**GIVEN TEXT**
◆ ◆ ◆

# tax



## naphtali (Feb 8, 2012)

hi all .we are hoping to move to spain this year,how much tax would we pay on our state pensions,from uk,can anyone help.


----------



## Stravinsky (Aug 12, 2007)

naphtali said:


> hi all .we are hoping to move to spain this year,how much tax would we pay on our state pensions,from uk,can anyone help.


Naf All!
You take advantage of the tax allowances and make a joint return
You have to de register for tax in the UK though, which is not overly complicated


----------



## mrypg9 (Apr 26, 2008)

It depends entirely on the amount and source of your pensions.
I receive the State Retirement Pension but have a Final Salary Scheme Pension and other investment income and I very grudgingly pay what I consider to be too much tax!!

I was taxed when I earned the money that went to my future pension, now I'm being taxed on the income from those pensions....


----------



## Stravinsky (Aug 12, 2007)

mrypg9 said:


> It depends entirely on the amount and source of your pensions.
> I receive the State Retirement Pension but have a Final Salary Scheme Pension and other investment income and I very grudgingly pay what I consider to be too much tax!!
> 
> I was taxed when I earned the money that went to my future pension, now I'm being taxed on the income from those pensions....


Please re read the OP's post 
*How much would we pay on our State Pensions*, they mention no other pensions or income at all


----------



## mrypg9 (Apr 26, 2008)

Stravinsky said:


> Please re read the OP's post
> *How much would we pay on our State Pensions*, they mention no other pensions or income at all


But if they have other pensions -and they didn't say they didn't - the state pension will be lumped with them for tax purposes.

It also depends on the amount of total pension and other benefits or assets, such as interest on savings...not that there's much of that now.

◆ ◆ ◆

**DATA ROWS**

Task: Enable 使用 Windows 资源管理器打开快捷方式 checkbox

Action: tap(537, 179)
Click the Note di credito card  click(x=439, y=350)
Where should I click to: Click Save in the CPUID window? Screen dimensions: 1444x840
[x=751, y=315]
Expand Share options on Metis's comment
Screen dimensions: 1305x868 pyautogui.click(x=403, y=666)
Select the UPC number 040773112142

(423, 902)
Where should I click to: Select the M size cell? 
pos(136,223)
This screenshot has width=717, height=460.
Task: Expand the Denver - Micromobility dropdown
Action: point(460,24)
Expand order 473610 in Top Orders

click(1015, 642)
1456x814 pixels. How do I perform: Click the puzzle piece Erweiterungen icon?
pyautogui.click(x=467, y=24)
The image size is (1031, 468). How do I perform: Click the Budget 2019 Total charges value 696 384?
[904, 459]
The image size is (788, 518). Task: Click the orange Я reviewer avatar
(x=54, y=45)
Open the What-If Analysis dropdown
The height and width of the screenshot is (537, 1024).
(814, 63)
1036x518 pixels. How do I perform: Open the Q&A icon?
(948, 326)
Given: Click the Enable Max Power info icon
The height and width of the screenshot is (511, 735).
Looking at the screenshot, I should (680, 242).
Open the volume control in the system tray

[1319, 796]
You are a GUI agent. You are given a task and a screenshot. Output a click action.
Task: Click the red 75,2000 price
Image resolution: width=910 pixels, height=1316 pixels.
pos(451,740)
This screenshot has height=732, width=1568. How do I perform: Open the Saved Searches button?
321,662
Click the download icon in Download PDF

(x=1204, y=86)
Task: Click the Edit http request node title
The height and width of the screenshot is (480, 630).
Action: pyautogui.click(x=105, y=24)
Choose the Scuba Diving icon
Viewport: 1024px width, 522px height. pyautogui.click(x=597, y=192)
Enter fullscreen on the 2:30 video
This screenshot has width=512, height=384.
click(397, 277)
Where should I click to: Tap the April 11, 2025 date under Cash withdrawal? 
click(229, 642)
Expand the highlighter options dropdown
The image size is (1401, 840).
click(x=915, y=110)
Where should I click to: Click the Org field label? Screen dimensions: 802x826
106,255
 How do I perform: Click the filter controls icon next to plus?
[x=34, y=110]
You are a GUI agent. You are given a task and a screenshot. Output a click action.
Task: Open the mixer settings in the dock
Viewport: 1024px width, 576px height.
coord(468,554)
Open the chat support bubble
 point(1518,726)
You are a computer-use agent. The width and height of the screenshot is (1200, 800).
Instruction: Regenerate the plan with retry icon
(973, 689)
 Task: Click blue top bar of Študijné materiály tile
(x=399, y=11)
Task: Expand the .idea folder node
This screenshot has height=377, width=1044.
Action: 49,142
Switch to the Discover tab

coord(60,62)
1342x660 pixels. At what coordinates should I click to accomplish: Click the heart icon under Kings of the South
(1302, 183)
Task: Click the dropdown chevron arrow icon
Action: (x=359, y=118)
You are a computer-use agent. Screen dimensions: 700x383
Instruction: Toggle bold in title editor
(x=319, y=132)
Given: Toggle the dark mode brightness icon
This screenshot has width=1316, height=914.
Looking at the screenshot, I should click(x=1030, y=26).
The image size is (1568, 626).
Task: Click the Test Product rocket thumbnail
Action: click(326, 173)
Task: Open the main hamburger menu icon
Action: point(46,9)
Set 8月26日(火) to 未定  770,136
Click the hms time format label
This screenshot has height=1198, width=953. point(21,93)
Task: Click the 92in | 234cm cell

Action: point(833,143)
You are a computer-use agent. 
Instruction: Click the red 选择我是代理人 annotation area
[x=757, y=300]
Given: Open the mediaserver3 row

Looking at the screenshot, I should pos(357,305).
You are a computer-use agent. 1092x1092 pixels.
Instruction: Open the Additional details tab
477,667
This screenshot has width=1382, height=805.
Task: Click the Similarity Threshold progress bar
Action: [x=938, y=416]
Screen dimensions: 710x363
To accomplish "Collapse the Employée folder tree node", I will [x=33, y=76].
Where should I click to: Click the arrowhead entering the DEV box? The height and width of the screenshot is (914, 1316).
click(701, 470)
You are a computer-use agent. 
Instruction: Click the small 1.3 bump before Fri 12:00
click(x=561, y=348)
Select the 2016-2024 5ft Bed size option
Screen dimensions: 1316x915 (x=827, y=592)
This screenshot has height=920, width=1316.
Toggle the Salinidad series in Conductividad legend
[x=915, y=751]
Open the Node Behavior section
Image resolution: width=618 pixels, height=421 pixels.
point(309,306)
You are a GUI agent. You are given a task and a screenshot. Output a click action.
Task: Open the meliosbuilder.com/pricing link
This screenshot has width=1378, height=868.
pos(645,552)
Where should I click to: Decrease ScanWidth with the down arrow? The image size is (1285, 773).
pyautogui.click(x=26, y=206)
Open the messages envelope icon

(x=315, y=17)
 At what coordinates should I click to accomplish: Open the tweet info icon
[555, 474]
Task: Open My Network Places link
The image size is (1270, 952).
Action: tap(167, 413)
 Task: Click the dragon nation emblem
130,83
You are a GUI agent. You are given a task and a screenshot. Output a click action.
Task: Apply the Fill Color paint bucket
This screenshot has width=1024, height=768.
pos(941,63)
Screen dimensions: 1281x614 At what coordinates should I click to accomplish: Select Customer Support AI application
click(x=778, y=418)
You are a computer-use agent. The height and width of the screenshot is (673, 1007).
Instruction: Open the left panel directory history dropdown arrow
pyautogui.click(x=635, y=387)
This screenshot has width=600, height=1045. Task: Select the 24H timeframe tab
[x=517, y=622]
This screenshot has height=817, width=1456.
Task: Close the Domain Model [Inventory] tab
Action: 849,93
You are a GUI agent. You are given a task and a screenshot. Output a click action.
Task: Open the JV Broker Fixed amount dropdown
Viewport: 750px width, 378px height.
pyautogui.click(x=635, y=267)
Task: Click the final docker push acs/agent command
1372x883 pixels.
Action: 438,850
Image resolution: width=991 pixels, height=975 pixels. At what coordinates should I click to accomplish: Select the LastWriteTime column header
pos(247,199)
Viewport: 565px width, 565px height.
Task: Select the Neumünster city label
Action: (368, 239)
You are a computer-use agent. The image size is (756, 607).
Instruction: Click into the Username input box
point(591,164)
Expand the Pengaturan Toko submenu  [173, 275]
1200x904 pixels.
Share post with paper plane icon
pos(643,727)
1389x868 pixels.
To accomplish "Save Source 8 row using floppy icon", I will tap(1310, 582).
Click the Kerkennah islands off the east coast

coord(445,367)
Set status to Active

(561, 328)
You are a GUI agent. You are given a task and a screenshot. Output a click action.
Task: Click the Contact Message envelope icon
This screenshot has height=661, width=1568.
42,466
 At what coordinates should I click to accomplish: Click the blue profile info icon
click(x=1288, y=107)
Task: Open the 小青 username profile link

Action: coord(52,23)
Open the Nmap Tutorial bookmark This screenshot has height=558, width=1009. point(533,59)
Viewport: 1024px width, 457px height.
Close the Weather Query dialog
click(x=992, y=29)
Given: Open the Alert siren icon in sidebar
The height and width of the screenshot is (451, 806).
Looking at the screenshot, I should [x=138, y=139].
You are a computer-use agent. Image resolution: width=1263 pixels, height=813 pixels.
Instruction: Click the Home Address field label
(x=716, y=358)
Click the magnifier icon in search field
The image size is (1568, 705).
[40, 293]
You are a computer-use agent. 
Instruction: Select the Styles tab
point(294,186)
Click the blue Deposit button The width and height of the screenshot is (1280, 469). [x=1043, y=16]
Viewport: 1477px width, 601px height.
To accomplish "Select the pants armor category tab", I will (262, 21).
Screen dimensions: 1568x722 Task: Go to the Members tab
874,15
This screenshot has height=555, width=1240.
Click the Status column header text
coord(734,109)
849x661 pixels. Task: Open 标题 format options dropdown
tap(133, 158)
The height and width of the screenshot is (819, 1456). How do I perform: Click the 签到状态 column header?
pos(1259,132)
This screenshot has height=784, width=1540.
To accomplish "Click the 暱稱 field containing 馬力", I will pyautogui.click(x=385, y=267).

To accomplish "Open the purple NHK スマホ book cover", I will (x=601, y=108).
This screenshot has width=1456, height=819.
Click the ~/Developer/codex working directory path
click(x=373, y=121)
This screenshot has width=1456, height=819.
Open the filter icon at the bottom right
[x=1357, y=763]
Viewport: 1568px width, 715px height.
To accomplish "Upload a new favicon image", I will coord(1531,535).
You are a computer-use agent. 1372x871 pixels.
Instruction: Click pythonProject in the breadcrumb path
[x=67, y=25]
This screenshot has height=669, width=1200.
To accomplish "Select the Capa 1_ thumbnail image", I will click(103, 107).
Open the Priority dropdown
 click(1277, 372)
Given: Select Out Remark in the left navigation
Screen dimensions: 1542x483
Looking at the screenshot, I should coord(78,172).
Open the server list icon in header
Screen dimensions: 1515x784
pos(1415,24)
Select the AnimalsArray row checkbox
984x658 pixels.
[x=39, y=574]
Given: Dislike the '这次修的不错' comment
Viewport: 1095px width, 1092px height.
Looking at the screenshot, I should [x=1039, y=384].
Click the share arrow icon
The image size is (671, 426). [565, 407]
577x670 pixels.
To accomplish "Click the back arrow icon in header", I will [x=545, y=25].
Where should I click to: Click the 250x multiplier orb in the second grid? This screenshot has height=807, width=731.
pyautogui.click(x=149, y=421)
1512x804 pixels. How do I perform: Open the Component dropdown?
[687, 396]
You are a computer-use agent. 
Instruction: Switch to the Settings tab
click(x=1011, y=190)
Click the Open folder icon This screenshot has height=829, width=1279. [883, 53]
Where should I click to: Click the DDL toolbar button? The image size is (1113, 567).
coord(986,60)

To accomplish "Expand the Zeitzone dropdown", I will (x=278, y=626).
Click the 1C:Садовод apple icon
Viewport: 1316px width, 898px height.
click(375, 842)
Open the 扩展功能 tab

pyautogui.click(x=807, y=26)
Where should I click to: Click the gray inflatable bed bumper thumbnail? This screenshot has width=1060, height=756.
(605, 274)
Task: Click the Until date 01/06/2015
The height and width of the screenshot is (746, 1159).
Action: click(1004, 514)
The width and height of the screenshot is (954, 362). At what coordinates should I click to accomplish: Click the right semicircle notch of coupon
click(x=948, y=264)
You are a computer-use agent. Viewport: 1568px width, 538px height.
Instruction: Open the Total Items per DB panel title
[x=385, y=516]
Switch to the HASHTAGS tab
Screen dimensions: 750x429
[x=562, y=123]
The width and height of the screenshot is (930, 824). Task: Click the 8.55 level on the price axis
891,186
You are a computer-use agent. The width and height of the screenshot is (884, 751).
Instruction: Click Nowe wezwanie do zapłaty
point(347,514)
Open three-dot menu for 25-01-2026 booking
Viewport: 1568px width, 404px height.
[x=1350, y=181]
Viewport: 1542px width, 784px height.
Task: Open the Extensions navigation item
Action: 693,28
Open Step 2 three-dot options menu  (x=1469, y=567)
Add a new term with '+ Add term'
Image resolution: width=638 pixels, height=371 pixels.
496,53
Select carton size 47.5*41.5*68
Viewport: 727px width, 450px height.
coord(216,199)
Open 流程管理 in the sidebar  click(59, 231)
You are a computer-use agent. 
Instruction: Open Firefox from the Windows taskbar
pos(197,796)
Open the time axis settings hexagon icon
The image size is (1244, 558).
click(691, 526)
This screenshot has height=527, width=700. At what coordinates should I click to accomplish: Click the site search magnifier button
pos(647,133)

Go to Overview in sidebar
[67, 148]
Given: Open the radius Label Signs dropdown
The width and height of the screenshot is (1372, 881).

◆ ◆ ◆

**AIM**
Return the entire forum thread about tax on UK state pensions after a move to Spain, word for word.

**TASK SOLUTION**
# tax



## naphtali (Feb 8, 2012)

hi all .we are hoping to move to spain this year,how much tax would we pay on our state pensions,from uk,can anyone help.


----------



## Stravinsky (Aug 12, 2007)

naphtali said:


> hi all .we are hoping to move to spain this year,how much tax would we pay on our state pensions,from uk,can anyone help.


Naf All!
You take advantage of the tax allowances and make a joint return
You have to de register for tax in the UK though, which is not overly complicated


----------



## mrypg9 (Apr 26, 2008)

It depends entirely on the amount and source of your pensions.
I receive the State Retirement Pension but have a Final Salary Scheme Pension and other investment income and I very grudgingly pay what I consider to be too much tax!!

I was taxed when I earned the money that went to my future pension, now I'm being taxed on the income from those pensions....


----------



## Stravinsky (Aug 12, 2007)

mrypg9 said:


> It depends entirely on the amount and source of your pensions.
> I receive the State Retirement Pension but have a Final Salary Scheme Pension and other investment income and I very grudgingly pay what I consider to be too much tax!!
> 
> I was taxed when I earned the money that went to my future pension, now I'm being taxed on the income from those pensions....


Please re read the OP's post 
*How much would we pay on our State Pensions*, they mention no other pensions or income at all


----------



## mrypg9 (Apr 26, 2008)

Stravinsky said:


> Please re read the OP's post
> *How much would we pay on our State Pensions*, they mention no other pensions or income at all


But if they have other pensions -and they didn't say they didn't - the state pension will be lumped with them for tax purposes.

It also depends on the amount of total pension and other benefits or assets, such as interest on savings...not that there's much of that now.